As such, a total rethink is required with regard to labour market policy in South Africa and, to this extent, the Department of Labour has agreed to engage with business and labour at Nedlac to progress this debate.
The likely outcome is that the proposed labour law amendments are likely to be centred on regulation rather than on a banning of TES, said Pike.
Given the lengthy process involved in the negotiations, it is unlikely that any revised labour legislation will be passed this year and that the process will spill over into 2012.
In the interim, it is not anticipated that there will be any immediate ormaterial impact on the business of Adcorp and, in the longer term, we remain confident that regulation of the industry will be to the ultimate benefit of the reputable and legitimate players in this industry, commented Pike.

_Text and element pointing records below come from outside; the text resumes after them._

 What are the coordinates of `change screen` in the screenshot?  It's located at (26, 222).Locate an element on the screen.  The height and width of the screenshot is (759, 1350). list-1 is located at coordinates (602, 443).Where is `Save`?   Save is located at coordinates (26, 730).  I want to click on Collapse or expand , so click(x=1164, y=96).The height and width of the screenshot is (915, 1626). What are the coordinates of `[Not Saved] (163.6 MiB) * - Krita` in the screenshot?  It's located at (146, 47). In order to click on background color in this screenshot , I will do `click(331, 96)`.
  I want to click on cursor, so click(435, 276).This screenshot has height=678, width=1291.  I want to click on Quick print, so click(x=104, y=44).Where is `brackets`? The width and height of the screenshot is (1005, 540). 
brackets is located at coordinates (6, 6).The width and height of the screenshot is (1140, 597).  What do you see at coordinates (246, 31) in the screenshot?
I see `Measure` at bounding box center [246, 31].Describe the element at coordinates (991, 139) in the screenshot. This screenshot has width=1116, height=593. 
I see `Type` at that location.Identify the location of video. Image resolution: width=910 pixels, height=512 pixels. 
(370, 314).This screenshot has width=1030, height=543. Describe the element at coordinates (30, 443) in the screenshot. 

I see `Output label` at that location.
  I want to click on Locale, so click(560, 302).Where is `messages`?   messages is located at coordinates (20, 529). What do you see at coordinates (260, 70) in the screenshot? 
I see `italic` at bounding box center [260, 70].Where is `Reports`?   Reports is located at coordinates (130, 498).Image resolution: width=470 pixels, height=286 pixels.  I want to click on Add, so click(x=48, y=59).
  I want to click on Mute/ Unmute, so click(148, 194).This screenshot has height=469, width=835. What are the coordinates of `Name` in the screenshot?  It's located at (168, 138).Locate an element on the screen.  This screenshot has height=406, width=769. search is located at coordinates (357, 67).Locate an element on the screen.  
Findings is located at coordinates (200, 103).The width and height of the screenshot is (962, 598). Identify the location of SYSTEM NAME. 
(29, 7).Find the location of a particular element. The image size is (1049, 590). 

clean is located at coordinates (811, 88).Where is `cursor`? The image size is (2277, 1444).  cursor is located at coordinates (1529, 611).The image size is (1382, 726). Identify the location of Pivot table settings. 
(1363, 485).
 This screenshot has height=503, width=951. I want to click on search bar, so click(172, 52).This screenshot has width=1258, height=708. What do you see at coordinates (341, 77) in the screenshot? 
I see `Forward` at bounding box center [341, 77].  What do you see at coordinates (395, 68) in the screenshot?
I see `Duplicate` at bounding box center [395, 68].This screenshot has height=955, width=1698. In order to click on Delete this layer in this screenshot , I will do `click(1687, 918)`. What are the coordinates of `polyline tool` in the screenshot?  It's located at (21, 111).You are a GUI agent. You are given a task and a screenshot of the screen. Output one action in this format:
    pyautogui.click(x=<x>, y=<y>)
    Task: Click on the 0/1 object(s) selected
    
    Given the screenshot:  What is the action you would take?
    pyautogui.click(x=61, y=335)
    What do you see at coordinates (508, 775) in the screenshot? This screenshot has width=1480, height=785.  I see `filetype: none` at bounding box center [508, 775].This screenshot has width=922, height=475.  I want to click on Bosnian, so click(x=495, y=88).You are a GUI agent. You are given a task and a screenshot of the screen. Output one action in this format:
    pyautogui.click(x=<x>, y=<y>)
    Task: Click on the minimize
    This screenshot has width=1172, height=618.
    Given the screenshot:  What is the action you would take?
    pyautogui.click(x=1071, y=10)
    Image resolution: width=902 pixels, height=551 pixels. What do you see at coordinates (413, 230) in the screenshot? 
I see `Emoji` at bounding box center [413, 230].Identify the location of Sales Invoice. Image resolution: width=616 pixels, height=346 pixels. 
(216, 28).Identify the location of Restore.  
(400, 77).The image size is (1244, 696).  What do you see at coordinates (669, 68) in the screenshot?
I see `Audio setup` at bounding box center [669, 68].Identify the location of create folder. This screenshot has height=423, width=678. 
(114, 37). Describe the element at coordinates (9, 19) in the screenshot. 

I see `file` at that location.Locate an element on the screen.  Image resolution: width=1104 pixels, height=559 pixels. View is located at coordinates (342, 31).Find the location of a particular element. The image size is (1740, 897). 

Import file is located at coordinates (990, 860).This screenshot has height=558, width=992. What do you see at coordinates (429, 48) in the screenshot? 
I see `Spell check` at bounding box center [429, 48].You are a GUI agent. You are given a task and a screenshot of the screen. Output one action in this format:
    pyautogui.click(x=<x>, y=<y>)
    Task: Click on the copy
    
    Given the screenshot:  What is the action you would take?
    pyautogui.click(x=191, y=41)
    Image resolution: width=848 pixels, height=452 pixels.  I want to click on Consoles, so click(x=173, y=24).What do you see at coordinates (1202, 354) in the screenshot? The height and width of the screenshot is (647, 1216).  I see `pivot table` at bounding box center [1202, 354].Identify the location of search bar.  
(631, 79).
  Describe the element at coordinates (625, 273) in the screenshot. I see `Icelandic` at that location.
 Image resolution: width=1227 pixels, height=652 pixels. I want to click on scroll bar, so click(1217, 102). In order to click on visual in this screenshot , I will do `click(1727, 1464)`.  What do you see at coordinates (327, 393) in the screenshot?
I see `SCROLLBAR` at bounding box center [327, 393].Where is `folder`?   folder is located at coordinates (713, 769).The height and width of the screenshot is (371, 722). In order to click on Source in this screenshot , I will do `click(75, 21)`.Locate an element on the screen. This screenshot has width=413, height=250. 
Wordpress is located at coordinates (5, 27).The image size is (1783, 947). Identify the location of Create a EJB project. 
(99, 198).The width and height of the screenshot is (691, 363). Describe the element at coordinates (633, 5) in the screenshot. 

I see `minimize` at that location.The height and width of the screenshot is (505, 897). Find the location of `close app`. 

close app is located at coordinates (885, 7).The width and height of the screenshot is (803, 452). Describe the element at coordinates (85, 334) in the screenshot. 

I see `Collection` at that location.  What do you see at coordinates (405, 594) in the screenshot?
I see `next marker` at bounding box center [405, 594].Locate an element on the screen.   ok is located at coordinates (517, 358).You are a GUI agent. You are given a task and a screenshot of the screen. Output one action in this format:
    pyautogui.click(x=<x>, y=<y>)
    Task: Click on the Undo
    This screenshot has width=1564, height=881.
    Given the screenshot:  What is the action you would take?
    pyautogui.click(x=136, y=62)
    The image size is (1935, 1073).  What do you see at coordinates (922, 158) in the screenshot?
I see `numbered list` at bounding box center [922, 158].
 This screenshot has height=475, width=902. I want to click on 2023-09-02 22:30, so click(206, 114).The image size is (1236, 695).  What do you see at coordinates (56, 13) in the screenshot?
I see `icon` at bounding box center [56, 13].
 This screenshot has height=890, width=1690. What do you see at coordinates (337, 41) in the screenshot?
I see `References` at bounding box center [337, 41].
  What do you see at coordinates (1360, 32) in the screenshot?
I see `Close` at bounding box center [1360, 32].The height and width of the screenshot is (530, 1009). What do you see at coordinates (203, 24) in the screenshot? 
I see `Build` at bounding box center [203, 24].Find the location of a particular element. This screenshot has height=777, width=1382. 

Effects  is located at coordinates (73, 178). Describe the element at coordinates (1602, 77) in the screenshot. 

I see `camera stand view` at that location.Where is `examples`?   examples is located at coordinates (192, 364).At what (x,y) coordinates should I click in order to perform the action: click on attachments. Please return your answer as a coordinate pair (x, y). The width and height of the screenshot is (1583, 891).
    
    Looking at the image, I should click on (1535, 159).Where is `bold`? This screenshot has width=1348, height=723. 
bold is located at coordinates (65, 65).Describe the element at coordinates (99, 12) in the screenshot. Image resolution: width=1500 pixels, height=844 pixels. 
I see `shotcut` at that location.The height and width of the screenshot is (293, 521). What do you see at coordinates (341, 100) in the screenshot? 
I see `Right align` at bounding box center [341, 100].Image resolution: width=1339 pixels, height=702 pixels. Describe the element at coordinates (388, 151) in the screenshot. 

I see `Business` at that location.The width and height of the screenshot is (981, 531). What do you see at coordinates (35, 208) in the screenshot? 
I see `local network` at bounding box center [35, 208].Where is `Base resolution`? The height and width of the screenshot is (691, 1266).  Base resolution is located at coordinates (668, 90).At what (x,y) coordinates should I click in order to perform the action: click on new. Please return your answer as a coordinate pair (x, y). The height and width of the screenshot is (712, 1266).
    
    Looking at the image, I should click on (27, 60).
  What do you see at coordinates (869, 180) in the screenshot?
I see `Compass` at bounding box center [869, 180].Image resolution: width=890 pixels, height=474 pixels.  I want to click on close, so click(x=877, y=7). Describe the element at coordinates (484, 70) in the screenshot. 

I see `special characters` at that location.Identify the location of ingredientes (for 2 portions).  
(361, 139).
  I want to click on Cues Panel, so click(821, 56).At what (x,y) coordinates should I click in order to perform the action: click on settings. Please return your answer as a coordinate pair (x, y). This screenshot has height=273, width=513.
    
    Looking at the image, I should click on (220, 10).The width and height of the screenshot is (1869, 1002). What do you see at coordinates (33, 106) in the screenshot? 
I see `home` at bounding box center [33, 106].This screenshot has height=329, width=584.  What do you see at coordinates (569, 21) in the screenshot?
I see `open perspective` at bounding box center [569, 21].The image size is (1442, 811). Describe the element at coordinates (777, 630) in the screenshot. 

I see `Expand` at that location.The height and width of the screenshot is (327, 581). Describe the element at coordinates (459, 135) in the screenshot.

Regarding future prospects, Pike said: Whilst, on the face of it, the labour market in which we primarily operate appears to be relatively stagnant due to an inability of the economy to create jobs on any meaningful scale, coupled with the regulatory challenges faced by the TES industry, these factors both contribute to providing the Adcorp Group with major opportunities.
There are undoubtedly certain good pockets of opportunity which the Group is able to take advantage of with regard to the placement of scarce skills, the training of such skills, the opportunity to present alternative, innovative value propositions to clients and the opportunities provided by the labour broking debate to engage clients at a strategic level.
The greater the level of legislative complexity and regulation, the more it favours a Group such as Adcorp which has the sophistication, reputation, know-how and financial capability to deal with such complexity.
These opportunities coupled with the adoption of technology as an enabler in the staffing space whereby, the Adcorp Group leads the way in this regard, all contribute to a high level of optimism with regard to the future prospects of the Group, said Pike.
Strategically, the Group is focused on managing its costs, driving economies of scale, delivering value for its clients, seeking out strategic acquisitions and increasing the level of sophistication and technological advancement it applies in its day to day operations. In addition, the Group has a strong and robust balance sheet.
As such, the Group is particularly well positioned for the future, concluded Pike.